═════ Data in this exercise ═════

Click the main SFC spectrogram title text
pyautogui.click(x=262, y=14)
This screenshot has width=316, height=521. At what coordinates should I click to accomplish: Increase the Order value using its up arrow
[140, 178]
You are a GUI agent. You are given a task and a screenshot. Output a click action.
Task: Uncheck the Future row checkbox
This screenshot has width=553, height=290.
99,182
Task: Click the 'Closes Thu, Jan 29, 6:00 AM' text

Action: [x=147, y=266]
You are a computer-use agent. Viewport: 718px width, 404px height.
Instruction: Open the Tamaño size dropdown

═════

§ Task to carry out
Only the lines from the one with "Task: Uncheck the Future row checkbox" to the end of the entries above belong in your answer. Retype them exactly.

§ Exercise response
Task: Uncheck the Future row checkbox
This screenshot has width=553, height=290.
99,182
Task: Click the 'Closes Thu, Jan 29, 6:00 AM' text

Action: [x=147, y=266]
You are a computer-use agent. Viewport: 718px width, 404px height.
Instruction: Open the Tamaño size dropdown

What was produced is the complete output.